» **Kaynak metin**

16. Bu aşamada kanun yoluna başvuruda tasarruf ilkesinin ne şekilde gerçekleşeceğinden bahsetmekte yarar bulunmaktadır. Kanun yoluna başvuruda tasarruf ilkesi, kanun yoluna başvuru ile bağlılık, kanun yoluna başvurunun yürütülmesinde ve sona erdirilmesinde taraf tasarrufu olarak karşımıza çıkmaktadır.
17. Kanun yolu talebi ile bağlılık, kamu düzenine ilişkin hususlar ayrık olmak üzere kanun yolu incelemesinde ileri sürülen nedenlerin ve bu nedenlerden kaynaklanan taleplerin kanun yolu incelemesinin kapsamını belirlemesi anlamına gelmektedir.
18. Belirtmek gerekir ki, bir davanın tarafları aleyhlerine olan bir hükmün tamamını temyiz edebilecekleri gibi yalnızca bir bölümünü temyiz edip, diğer bölümlerini temyiz etmeyebilirler. Medeni usul hukukunda kural olarak tasarruf ilkesi geçerli olduğundan, mahkeme birinin talebi olmaksızın kendiliğinden bir davayı inceleyip karar veremez (HMK m. 24). Ayrıca tarafların tasarruf yetkisi dava açıldıktan sonra ve kanun yollarına başvuru sırasında da geçerlidir. Bu nedenledir ki kanun yolu incelemesi sadece aleyhine kanun yoluna başvurulan talepler hakkındaki kararlar bakımından yapılır.
19. Mülga Hukuk Usulü Muhakemeleri Kanunu'nun 428. maddesinde temyiz mahkemesinin hangi sebeplerden dolayı mahkeme kararını bozabileceği belirtilmiş, aynı Kanun’un 435. maddesinde ise temyiz dilekçesinde bulunması gereken hususlar açıklanarak maddenin 1. fıkrasının 6. bendinde de temyiz sebeplerinin temyiz dilekçesinde bulunması gerektiği düzenlenmiştir.
20. Aynı Kanun’un 439. maddesinin 2. fıkrasında ise; temyiz mahkemesinin iki tarafın iddia ve savunması ile bağlı olmadığı, kanunun sarih maddesine muhalif gördüğü diğer sebeplerden dolayı da temyiz olunan kararı bozabileceği ifade edilmiştir. Yine, HMK'nın 369. maddesinin 1. fıkrasında Yargıtay'ın tarafların ileri sürdükleri temyiz sebepleriyle bağlı olmayıp, kanunun açık hükmüne aykırı gördüğü diğer hususları da inceleyebileceği belirtilmiştir.

» **Yapılacak iş**
Kanun yoluna başvuruda tasarruf ilkesini ele alan metinde "17. Kanun yolu" sözcüklerinden başlayıp "belirlemesi anlamına gelmektedir." sözcükleri de dahil olmak üzere ilgili bölümü olduğu gibi aktarınız.

» **Kayıtlar**
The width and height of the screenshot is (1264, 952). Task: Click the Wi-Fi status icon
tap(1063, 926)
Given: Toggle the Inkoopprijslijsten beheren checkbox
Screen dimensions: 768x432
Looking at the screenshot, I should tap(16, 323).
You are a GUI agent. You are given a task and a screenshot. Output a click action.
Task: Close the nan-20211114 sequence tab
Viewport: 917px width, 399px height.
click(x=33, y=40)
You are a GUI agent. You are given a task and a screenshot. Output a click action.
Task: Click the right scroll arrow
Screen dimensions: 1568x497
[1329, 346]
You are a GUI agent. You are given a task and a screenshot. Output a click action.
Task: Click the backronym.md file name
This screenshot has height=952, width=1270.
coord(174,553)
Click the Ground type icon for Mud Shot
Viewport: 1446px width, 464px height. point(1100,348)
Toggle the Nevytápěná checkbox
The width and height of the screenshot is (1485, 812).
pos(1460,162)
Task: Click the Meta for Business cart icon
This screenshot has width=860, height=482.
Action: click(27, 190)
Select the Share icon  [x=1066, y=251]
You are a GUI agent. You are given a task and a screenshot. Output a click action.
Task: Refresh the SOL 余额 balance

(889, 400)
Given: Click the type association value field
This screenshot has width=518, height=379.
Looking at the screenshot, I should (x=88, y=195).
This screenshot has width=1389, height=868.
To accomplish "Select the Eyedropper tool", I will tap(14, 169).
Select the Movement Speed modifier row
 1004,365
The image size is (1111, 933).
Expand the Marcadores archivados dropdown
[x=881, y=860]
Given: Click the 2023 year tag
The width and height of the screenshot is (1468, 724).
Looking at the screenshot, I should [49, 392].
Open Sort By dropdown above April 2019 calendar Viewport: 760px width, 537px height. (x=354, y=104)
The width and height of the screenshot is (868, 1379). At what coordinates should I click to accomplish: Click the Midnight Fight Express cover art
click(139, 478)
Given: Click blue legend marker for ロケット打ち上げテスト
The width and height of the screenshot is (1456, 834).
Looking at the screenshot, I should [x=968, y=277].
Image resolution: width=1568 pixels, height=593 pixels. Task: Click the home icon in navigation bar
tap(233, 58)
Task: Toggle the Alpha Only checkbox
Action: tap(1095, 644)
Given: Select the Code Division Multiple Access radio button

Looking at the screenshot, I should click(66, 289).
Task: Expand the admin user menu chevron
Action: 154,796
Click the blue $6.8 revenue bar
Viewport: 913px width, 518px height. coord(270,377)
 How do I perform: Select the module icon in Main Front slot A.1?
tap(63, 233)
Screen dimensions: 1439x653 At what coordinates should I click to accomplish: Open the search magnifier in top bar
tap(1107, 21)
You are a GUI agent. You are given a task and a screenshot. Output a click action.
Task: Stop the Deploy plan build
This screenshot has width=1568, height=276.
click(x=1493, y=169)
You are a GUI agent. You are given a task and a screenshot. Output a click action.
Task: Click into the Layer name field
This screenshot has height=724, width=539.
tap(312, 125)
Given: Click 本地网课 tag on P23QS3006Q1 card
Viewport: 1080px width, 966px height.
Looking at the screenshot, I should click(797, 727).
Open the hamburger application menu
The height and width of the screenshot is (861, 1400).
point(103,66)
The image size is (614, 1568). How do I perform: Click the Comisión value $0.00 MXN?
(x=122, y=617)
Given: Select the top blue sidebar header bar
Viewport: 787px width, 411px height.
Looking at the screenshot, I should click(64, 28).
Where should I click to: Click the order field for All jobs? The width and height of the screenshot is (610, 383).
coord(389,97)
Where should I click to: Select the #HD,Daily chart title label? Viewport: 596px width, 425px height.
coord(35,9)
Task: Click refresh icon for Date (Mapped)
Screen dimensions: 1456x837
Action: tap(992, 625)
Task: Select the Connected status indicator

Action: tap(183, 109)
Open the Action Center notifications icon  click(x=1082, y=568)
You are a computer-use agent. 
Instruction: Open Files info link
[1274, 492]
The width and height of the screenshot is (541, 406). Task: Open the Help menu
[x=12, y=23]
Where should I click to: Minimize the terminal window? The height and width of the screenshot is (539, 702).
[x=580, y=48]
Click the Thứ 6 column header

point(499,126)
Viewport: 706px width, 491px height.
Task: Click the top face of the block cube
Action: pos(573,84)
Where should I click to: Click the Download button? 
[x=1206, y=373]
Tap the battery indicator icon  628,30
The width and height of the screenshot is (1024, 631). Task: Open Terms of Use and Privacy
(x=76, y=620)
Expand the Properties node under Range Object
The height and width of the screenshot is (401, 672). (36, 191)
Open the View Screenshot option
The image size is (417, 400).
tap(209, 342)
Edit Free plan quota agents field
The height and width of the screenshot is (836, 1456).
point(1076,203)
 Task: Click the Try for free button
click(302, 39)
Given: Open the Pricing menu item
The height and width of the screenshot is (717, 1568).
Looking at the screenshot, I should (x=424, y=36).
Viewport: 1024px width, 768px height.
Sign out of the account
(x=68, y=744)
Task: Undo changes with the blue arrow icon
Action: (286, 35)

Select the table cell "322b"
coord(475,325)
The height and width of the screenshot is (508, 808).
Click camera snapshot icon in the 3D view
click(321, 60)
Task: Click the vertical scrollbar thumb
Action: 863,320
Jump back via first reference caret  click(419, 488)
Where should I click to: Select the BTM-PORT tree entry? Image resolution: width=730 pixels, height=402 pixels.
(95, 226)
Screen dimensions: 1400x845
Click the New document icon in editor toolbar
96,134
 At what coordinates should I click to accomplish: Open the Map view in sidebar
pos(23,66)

» **Alıştırma sonucu**
17. Kanun yolu talebi ile bağlılık, kamu düzenine ilişkin hususlar ayrık olmak üzere kanun yolu incelemesinde ileri sürülen nedenlerin ve bu nedenlerden kaynaklanan taleplerin kanun yolu incelemesinin kapsamını belirlemesi anlamına gelmektedir.